Il est donc impératif de relancer la productivité. Sur le papier, les recettes du succès semblent simples: la politique économique devrait avoir pour but de réduire l’écart entre les grandes entreprises, dont les performances rivalisent avec celles de leurs homologues allemandes ou françaises et les petites sociétés, dont la productivité est deux fois moindre. Les entreprises de moins de dix salariés sont partout moins productives que les grandes – après tout, la croissance est un processus de sélection –, mais l’Italie a cette particularité qu’elles y sont beaucoup moins efficaces et beaucoup plus nombreuses qu’ailleurs. Pour chaque champion de l’innovation qui vend des produits de pointe sur le marché mondial, on trouve quantité de petites entreprises mal gérées qui livrent au marché local des biens ou des services sans qualité particulière. C’est ce degré élevé de fragmentation qui explique la performance globale médiocre de l’Italie.

«Le familialisme et le favoritisme sont les causes profondes
de la maladie italienne.»

Deux économistes italiens enseignant aux États-Unis, Bruno Pellegrino et Luigi Zingales ont fait des recherches sur ce qui explique cette situation. Ils concluent que ni la structure sectorielle, ni les restrictions de crédit, ni la réglementation du marché du travail de peuvent être tenus pour responsables des évolutions de la productivité. Ils mettent au contraire l’accent sur la gestion familiale des petites entreprises et sur leur tendance à sélectionner ou à rémunérer leur personnel en fonction de la loyauté plutôt que de leur mérite. Selon leurs propres termes, le familialisme et le favoritisme sont les causes profondes de la maladie italienne.

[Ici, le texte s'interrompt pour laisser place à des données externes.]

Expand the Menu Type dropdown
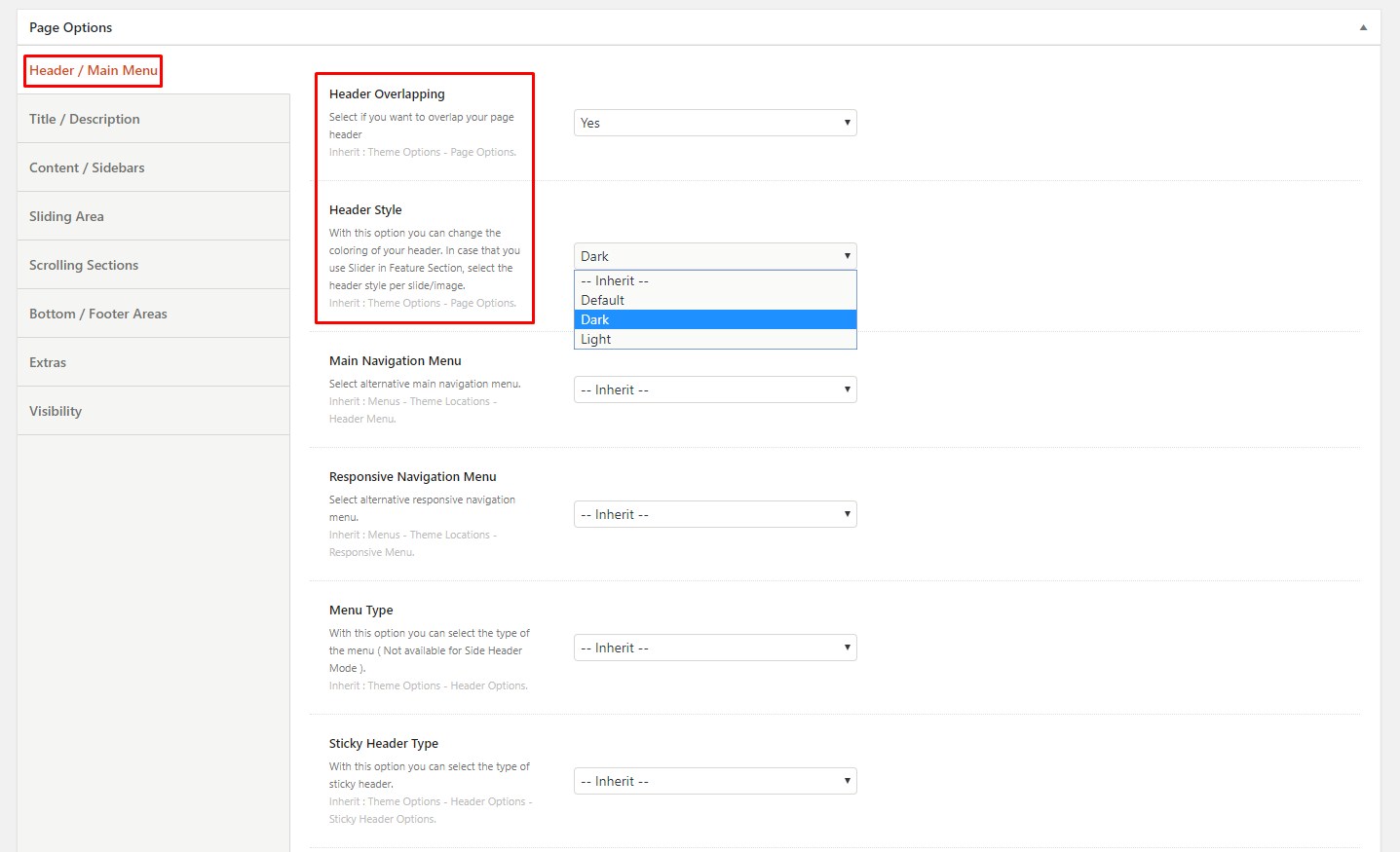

Ce constat a des implications directes pour les futures discussions entre le prochain gouvernement italien et ses partenaires européens. Ces derniers agiraient judicieusement en donnant la priorité à la nécessité d’une politique de croissance et de productivité plutôt qu’au seul respect des objectifs budgétaires. Et ils devraient se concentrer sur les réformes les plus cruciales, plutôt que de dérouler une longue «liste de courses» de réformes structurelles.

Il est difficile d’estimer si le gouvernement italien qui émergera des négociations en cours pourra prendre la situation en mains. Tous les partis politiques ont une clientèle à soigner, et les partis contestataires ne font pas exception. Ils pourraient se montrer réticents à avaler les potions amères dont l’Italie a besoin. Mais ils doivent comprendre que même si elles peuvent être populaires, des propositions de redistribution non financées s’avéreront finalement inefficaces – plus encore si le problème de productivité que connaît le pays n’est pas pris à bras le corps. Les ruptures politiques offrent parfois l’occasion de résoudre des problèmes qui paraissaient inextricables. Pour être sans doute peu probable, cette perspective ne doit pas être négligée. Après le bouleversement politique, l’Italie a aujourd’hui besoin d’un bouleversement économique.